| Exercise |
Please give the number of lines in the listing that include the word "computer", with no other words.

| Input |
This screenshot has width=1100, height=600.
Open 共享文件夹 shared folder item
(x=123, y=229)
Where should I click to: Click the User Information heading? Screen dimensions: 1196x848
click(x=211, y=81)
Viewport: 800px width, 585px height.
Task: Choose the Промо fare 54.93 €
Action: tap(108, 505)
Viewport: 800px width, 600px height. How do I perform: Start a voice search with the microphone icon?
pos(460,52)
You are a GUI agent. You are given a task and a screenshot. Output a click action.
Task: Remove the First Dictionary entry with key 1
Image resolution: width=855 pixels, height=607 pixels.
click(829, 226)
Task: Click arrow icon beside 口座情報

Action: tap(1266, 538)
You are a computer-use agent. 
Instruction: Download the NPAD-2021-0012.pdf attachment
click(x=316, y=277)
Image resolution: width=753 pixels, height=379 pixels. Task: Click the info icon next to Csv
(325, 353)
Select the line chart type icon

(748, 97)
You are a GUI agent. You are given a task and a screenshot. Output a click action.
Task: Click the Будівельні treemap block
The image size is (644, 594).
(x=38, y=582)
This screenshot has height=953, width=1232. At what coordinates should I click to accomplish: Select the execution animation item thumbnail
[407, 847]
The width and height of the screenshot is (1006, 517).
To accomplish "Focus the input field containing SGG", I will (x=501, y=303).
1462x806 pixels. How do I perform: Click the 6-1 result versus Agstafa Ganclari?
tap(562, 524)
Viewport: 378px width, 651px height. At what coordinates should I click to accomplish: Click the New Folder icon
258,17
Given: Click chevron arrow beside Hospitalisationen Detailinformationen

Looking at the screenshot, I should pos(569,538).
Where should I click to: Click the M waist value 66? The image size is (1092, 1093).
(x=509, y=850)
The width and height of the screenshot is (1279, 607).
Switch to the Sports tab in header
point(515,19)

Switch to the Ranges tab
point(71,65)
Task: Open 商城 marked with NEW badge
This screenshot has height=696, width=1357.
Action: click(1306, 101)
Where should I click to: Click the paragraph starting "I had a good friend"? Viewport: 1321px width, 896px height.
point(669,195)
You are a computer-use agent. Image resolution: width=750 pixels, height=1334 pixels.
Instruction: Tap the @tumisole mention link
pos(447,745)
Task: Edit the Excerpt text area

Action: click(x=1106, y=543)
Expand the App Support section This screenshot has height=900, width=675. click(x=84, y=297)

| Expected output |
2